In connection with the spin-off of HBBHC, the Company and HBBHC entered into a Transition Services Agreement ("TSA"). Under the terms of the TSA, the Company provides various services to HBBHC on a transitional basis, as needed, for varying periods after the spin-off date. The transition services are materially complete. NACCO received fees of $0.1 million and $0.5 million in the three and nine months ended September 30, 2018, recorded as a reduction to selling, general and administrative expenses.
The change in Other (income) expense for both the three and nine months ended September 30, 2018 compared with 2017 periods is primarily due to realized gains on invested assets of Bellaire's Mine Water Treatment Trust.
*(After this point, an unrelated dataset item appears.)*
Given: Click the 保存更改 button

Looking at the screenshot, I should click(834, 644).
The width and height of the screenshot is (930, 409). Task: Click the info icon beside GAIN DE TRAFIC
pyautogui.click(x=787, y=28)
See Note 2 and Note 5 to the Unaudited Condensed Consolidated Financial Statements for further discussion of the Mine Water Treatment Trust.
Contractual Obligations, Contingent Liabilities and Commitments
Since December 31, 2017, there have been no significant changes in the total amount of NACCO and Other contractual obligations, contingent liabilities or commercial commitments, or the timing of cash flows in accordance with those obligations as reported on page 43 in the Company's Annual Report on Form 10-K for the year ended December 31, 2017.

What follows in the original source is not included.